2021 viral Internet meme photograph

Excerpt of the original photograph which later became an Internet meme

The Bernie Sanders mittens meme refers to a photograph of Bernie Sanders, a U.S. senator from Vermont and former presidential candidate, seated during the inauguration of Joe Biden and wearing a face mask and distinctive mittens, which went viral. The photograph became an Internet meme, inspiring altered versions in which Sanders was placed in historical photographs and other humorous contexts. The popularity of the meme resulted in increased visibility for Sanders and demand for the mittens.

==Background==
When the inauguration of Joe Biden occurred on January 20, 2021 during the COVID-19 pandemic, a photograph of Vermont senator and former presidential candidate Bernie Sanders was taken by Agence France-Presse photographer Brendan Smialowski. It depicts a masked Sanders sitting on a folding chair, spaced apart from other attendees. He is wearing winter clothing, most noticeably a large, fluffy pair of mittens, which were made by Vermont elementary school teacher Jen Ellis. The photograph became a popular Internet meme.

==Memes and merchandise==
The photograph led to a number of edited and altered versions, in which Sanders was placed into various popular and historical photographs, in a manner similar to that used in the tourist guy meme, including into scenes from Batman, Star Trek and Wayne's World. A website was created to allow the picture of Sanders to be placed into any Google Street View photograph. Subsequently, merchandise was manufactured using the photo; this included plates, T-shirts, stickers, and wine glasses. Sanders responded good-naturedly to the meme and its various derivatives, and he decided to sell sweatshirts featuring the photograph to raise money for charity; the proceeds amounted to at least $1.8 million. In January 2021, IKEA shared the meme in an advertisement featuring their products as a form of reactive marketing.

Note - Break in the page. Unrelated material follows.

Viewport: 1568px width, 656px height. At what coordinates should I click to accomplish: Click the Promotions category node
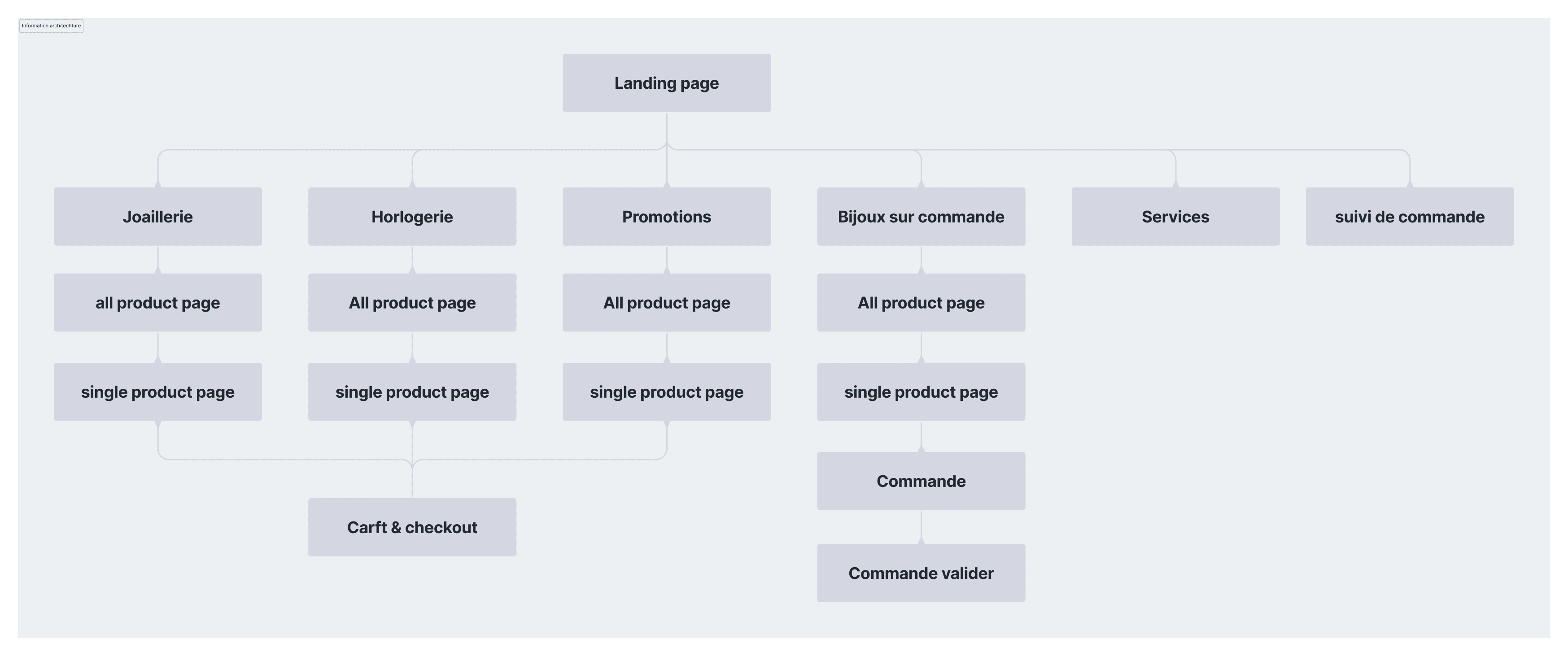tap(666, 216)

As a result of the meme, Ellis received thousands of requests for the mittens; although she had stopped regularly making mittens, she took advantage of the publicity to make three pairs to be auctioned for charity and her daughter's college fund. Ellis has collaborated with Darn Tough Socks to produce a range of socks with the same pattern as the mittens, the proceeds of which will go towards food banks in Vermont. Knitting writer Kate Atherley welcomed the interest in mittens resulting from the meme and in an article in The Guardian gave details on how to create a similar pair of mittens. The Burton Snowboards jacket worn by Sanders has also increased its popularity, leading to the company donating 50 of them to the Burlington Department for Children and Families.